OBJECTIVE » Please copy every line of the records below without changing anything.

[Target pointing records]
^^^^^^^^
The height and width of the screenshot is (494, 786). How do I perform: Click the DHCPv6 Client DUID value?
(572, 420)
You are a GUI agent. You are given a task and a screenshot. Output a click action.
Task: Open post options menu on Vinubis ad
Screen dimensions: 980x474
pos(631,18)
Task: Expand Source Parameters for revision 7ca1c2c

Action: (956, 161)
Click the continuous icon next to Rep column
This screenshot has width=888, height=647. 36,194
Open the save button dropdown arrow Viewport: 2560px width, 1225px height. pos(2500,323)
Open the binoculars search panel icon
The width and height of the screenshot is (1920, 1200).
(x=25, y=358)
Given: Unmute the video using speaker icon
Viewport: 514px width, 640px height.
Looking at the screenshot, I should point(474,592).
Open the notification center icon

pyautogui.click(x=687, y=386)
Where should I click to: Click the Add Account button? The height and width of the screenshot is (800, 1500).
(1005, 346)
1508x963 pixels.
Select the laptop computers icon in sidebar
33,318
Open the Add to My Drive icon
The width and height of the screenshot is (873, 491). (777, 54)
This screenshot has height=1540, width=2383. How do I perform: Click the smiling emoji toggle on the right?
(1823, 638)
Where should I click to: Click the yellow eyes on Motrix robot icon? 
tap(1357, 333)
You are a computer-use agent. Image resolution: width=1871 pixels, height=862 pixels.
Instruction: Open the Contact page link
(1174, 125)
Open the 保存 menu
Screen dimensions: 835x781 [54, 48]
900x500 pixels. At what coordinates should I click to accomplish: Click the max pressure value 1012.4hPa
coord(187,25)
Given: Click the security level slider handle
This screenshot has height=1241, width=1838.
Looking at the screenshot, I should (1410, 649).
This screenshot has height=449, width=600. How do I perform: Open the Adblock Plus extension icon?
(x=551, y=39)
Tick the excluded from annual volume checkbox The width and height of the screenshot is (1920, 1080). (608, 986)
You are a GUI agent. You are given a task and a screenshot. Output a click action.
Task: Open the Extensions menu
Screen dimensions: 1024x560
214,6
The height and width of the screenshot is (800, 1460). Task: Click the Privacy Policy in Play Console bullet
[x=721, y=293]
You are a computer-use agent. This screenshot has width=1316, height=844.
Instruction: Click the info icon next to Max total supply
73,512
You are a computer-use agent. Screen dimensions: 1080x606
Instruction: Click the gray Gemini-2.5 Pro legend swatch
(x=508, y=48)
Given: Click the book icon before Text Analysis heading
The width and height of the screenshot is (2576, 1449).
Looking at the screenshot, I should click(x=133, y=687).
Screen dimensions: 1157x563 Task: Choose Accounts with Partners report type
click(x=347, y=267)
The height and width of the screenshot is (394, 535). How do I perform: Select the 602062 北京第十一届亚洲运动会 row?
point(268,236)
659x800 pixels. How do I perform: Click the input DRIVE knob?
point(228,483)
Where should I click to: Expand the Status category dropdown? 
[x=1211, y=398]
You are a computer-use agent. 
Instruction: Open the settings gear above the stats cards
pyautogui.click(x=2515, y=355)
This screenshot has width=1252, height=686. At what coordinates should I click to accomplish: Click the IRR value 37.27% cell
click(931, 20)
^^^^^^^^
RESPONSE »
The height and width of the screenshot is (494, 786). How do I perform: Click the DHCPv6 Client DUID value?
(572, 420)
You are a GUI agent. You are given a task and a screenshot. Output a click action.
Task: Open post options menu on Vinubis ad
Screen dimensions: 980x474
pos(631,18)
Task: Expand Source Parameters for revision 7ca1c2c

Action: (956, 161)
Click the continuous icon next to Rep column
This screenshot has width=888, height=647. 36,194
Open the save button dropdown arrow Viewport: 2560px width, 1225px height. pos(2500,323)
Open the binoculars search panel icon
The width and height of the screenshot is (1920, 1200).
(x=25, y=358)
Given: Unmute the video using speaker icon
Viewport: 514px width, 640px height.
Looking at the screenshot, I should point(474,592).
Open the notification center icon

pyautogui.click(x=687, y=386)
Where should I click to: Click the Add Account button? The height and width of the screenshot is (800, 1500).
(1005, 346)
1508x963 pixels.
Select the laptop computers icon in sidebar
33,318
Open the Add to My Drive icon
The width and height of the screenshot is (873, 491). (777, 54)
This screenshot has height=1540, width=2383. How do I perform: Click the smiling emoji toggle on the right?
(1823, 638)
Where should I click to: Click the yellow eyes on Motrix robot icon? 
tap(1357, 333)
You are a computer-use agent. Image resolution: width=1871 pixels, height=862 pixels.
Instruction: Open the Contact page link
(1174, 125)
Open the 保存 menu
Screen dimensions: 835x781 [54, 48]
900x500 pixels. At what coordinates should I click to accomplish: Click the max pressure value 1012.4hPa
coord(187,25)
Given: Click the security level slider handle
This screenshot has height=1241, width=1838.
Looking at the screenshot, I should (1410, 649).
This screenshot has height=449, width=600. How do I perform: Open the Adblock Plus extension icon?
(x=551, y=39)
Tick the excluded from annual volume checkbox The width and height of the screenshot is (1920, 1080). (608, 986)
You are a GUI agent. You are given a task and a screenshot. Output a click action.
Task: Open the Extensions menu
Screen dimensions: 1024x560
214,6
The height and width of the screenshot is (800, 1460). Task: Click the Privacy Policy in Play Console bullet
[x=721, y=293]
You are a computer-use agent. This screenshot has width=1316, height=844.
Instruction: Click the info icon next to Max total supply
73,512
You are a computer-use agent. Screen dimensions: 1080x606
Instruction: Click the gray Gemini-2.5 Pro legend swatch
(x=508, y=48)
Given: Click the book icon before Text Analysis heading
The width and height of the screenshot is (2576, 1449).
Looking at the screenshot, I should click(x=133, y=687).
Screen dimensions: 1157x563 Task: Choose Accounts with Partners report type
click(x=347, y=267)
The height and width of the screenshot is (394, 535). How do I perform: Select the 602062 北京第十一届亚洲运动会 row?
point(268,236)
659x800 pixels. How do I perform: Click the input DRIVE knob?
point(228,483)
Where should I click to: Expand the Status category dropdown? 
[x=1211, y=398]
You are a computer-use agent. 
Instruction: Open the settings gear above the stats cards
pyautogui.click(x=2515, y=355)
This screenshot has width=1252, height=686. At what coordinates should I click to accomplish: Click the IRR value 37.27% cell
click(931, 20)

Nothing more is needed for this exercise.